Get Started for Testinfra:

  1. Install Testinfra and Paramiko.

    pip install testinfra
    pip install paramiko

  2. Write and run the Testinfra script according to its API document.

    You can reference the script here.

    Using testinfra testinfra_test.py to run and check the result.

  3. Some useful arguments we can use to make the test result more clear.

    Instead of using testinfra testinfra_test.py directly, we can add some arguments, such as -q, -s, --disable-warnings and --junit-xml.

    • The argument -q will run Testinfra in quiet mode, with less info exposed
    • The argument -s will let Testinfra capture No pre-test info
    • The argument --disable-warnings will disable warnings during Testinfra runs
    • The argument --junit-xml will export Testinfra test result into a xml file

    After adding those arguments, the command should be look like testinfra -q -s --disable-warnings testinfra_test.py --junit-xml=report.xml

  4. Now we can run Testinfra against the server using testinfra -q -s --disable-warnings --ssh-config=/Path/to/ssh/config --hosts=server testinfra_test.py --junit-xml=report.xml.

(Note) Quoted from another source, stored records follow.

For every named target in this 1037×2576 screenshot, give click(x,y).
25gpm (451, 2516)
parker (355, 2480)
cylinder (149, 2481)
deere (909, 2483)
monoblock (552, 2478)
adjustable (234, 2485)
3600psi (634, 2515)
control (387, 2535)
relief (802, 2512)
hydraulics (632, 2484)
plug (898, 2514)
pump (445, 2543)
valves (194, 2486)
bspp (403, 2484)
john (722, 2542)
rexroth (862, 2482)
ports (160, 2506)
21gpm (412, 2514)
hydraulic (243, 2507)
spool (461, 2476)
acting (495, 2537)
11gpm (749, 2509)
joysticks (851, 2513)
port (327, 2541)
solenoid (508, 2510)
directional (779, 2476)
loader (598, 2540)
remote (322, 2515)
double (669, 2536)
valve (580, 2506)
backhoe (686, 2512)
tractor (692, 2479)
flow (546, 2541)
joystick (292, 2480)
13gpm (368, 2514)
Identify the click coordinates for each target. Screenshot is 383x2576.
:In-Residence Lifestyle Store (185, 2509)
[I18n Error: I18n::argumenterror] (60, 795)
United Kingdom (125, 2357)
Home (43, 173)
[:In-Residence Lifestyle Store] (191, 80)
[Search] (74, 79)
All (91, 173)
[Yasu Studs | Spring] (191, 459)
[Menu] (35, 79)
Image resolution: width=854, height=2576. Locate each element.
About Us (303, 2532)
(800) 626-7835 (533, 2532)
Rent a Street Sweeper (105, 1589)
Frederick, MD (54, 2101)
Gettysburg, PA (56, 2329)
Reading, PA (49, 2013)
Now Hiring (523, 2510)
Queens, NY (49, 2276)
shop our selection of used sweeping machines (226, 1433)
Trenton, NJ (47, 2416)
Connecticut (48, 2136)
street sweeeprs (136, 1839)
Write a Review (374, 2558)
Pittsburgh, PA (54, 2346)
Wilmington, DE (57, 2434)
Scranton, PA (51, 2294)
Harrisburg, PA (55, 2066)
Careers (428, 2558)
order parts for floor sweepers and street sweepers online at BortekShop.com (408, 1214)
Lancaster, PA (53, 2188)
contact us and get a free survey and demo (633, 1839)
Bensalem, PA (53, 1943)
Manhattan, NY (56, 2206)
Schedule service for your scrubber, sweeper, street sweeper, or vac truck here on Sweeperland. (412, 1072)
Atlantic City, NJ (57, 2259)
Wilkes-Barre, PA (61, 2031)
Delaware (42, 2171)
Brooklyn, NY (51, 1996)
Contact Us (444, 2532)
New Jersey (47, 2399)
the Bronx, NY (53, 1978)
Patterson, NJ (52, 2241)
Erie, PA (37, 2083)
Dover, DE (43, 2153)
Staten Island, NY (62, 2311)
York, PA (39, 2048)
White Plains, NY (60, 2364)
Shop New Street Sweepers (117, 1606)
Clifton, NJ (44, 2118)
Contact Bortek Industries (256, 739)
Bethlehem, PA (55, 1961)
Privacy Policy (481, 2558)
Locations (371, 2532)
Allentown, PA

Comparison between ServerSpec and Testinfra:

Advantages of ServerSpec
  • More documents and community support (compared to Testinfra);

  • The scripts, test results and reports are more readable (Testinfra is based on Pytest, and can only export report to XML not JSON);

  • Although Testinfra support “sysctl” and it runs successfully on the server, the command in script can’t run, and prompts error “bash: sysctl: command not found”; may also occurs to other commands/resources (potential risk);

  • ServerSpec can support more resources and attributes for resources than Testinfra.

Advantages of Testinfra
  • Can support most common resources, such as Docker, File, Group, Service, Socket and etc (equivalent to ServerSpec);

  • Can show the actual value when validating the permission but failed, so the debug will be quicker.

Conclusion

If you can only choose Python as your programming language, you have to use Testinfra; otherwise, I recommend ServerSpec because of the benefits it can bring.